Exercise instructions: Without omitting anything, copy the data exactly.

Records for this exercise:
+ + + +

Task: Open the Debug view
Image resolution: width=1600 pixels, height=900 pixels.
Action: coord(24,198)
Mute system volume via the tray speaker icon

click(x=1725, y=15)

+ + + +

Result of the exercise:
Task: Open the Debug view
Image resolution: width=1600 pixels, height=900 pixels.
Action: coord(24,198)
Mute system volume via the tray speaker icon

click(x=1725, y=15)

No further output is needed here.